=== Assignment ===
Reproduce exactly the lines from the line containing "生活常识 (62, 147)" through the end of the records below, including both ends, and nothing else.

***** Source data

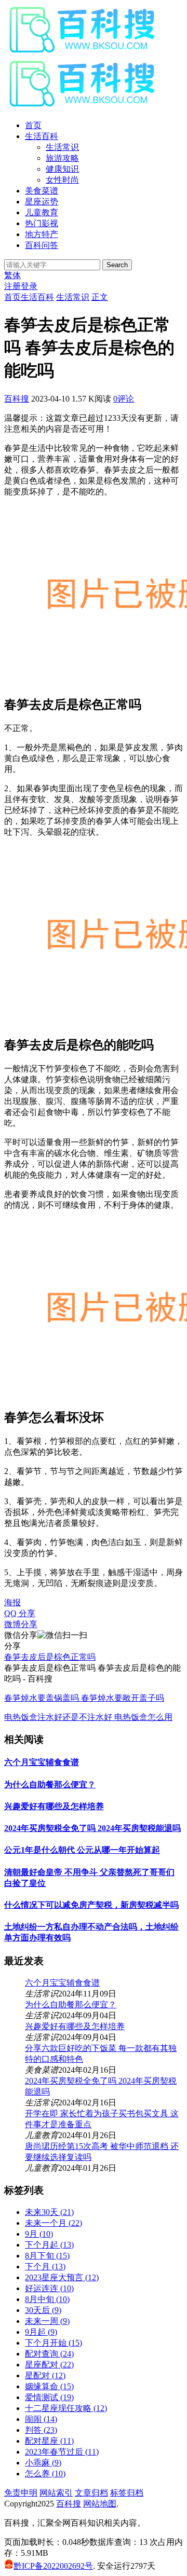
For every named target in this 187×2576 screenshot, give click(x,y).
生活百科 (41, 136)
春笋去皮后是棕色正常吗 (50, 1656)
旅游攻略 (62, 158)
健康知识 (62, 168)
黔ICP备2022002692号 (53, 2565)
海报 (12, 1602)
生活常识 (62, 147)
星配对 (45, 2375)
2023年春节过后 (62, 2451)
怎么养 (45, 2473)
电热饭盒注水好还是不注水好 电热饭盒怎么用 (88, 1717)
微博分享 (20, 1624)
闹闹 (41, 2419)
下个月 (45, 2266)
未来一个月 (53, 2223)
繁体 (12, 275)
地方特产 (41, 234)
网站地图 (99, 2503)
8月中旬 (47, 2299)
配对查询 (49, 2353)
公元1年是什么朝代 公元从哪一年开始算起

**********

=== Result below ===
生活常识 (62, 147)
星配对 (45, 2375)
2023年春节过后 (62, 2451)
怎么养 (45, 2473)
电热饭盒注水好还是不注水好 电热饭盒怎么用 (88, 1717)
微博分享 (20, 1624)
闹闹 (41, 2419)
下个月 (45, 2266)
未来一个月 (53, 2223)
繁体 (12, 275)
地方特产 (41, 234)
网站地图 (99, 2503)
8月中旬 (47, 2299)
配对查询 (49, 2353)
公元1年是什么朝代 公元从哪一年开始算起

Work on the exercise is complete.